Kunstakademie Bad Reichenhall – mit Kreativität neue Lösungen entdecken
»Wir leben in einer Zeit, die mehr und mehr durchorganisiert und durchrationalisiert wird. Bald übernehmen Industrieroboter noch mehr Arbeit. Kunst bietet dafür eine echte Alternative. Deswegen brauchen wir viele Menschen, die kreativ sind. Unsere Zeit steht in einem hochdynamischen, gesellschaftlichen Umbruch. Politisch, wirtschaftlich und nicht zuletzt auf kultureller Ebene. Digitalisierung und künstliche Intelligenz fordern uns stärker denn je heraus. Es gibt unzählige Medien und eine Bilderflut wie nie zuvor. Was stellen diese Entwicklungen mit uns an? Wir nehmen die Welt heute anders wahr und reflektieren sie anders. Deswegen brauchen wir neue Wege und Lösungen, um die Zukunft zu gestalten. Neue Lösungen sind nur in einem kreativen Prozess zu entdecken, zu erleben und zu entwickeln. Wir müssen uns damit beschäftigen, was Kunst, Kreativität und die Schaffung von Bildern, die oft nur scheinbare Dokumente sind, mit uns machen«. Das gibt uns Stefan Wimmer von der Kunstakademie Bad Reichenhall zum Schluss mit auf den Weg.
Der Klosterhof Premiumhotel & Health Resort


Tipps:
Premium Hotel & Health Resort – Der Klosterhof
• Wir übernachteten im Premium Hotel & Health Resort – Der Klosterhof. Ein Haus mit 500jähriger Geschichte. Heute ist das ehemalige Kloster ein Hotel, gebaut aus Lärchenholz und mit Liebe. Henrike und Dr. Andreas Färber haben sich mit dem Klosterhof einen Lebenstraum erfüllt. Im Weinkeller lagern erlesene Topfen und die Spezialitäten des Hauses lassen keine Wünsche offen. Das Hotel liegt in idyllischer Waldrandlage, Kunst und Kultur sind wesentliche Bestandteile, in jedem Zimmer steht ein anderes Kunstwerk. Wer Ruhe und Erholung sucht, abschalten oder etwas für seine Gesundheit tun möchte, ist hier bestens aufgehoben. Der promovierte Arzt Dr. Andreas Färber legt den Schwerpunkt seines Angebotes auf ganzheitliche Gesundheitsförderung und Regeneration. Ich habe mich wohl gefühlt und empfehle das Hotel gerne weiter.

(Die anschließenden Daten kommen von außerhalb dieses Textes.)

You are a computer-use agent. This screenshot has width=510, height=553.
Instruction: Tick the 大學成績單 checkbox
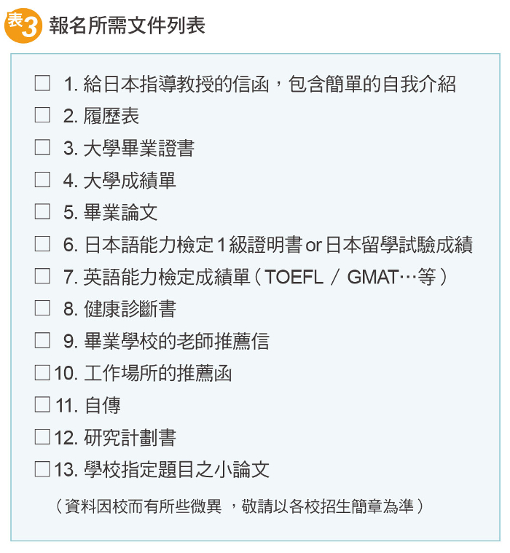(42, 179)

Eine Gondelfahrt mit der Predigstuhlbahn
• Eine mit der Predigtstuhlbahn ist empfehlenswert. Leichte Wanderwege führen in die Umgebung und zur Almhütte Schlegelmulde. Die große Sonnenterrasse, der Panoramablick und das nostalgisch renovierte Bergrestaurant an der Predigtstuhlbahn lohnen die Auffahrt.



Stadtführung durch die Salzstadt Bad Reichenhall
• Auf einer Stadtführung erlebt man die Kurstadt mit prächtigen Jugendstil-Villen der Gründerzeit aus einer neuen Perspektive. Wir flanieren durch die Kuranlagen und kommen zum Freiluft-Inhalatorium, das aus der Jahrhundertwende stammt. An einem der vielen Brunnen der Salinenstadt darf man sich erfrischen. Unterwegs erklärt die Stadtführerin die faszinierende Geschichte der Stadt, von der Salzgewinnung bis in die heutige Zeit.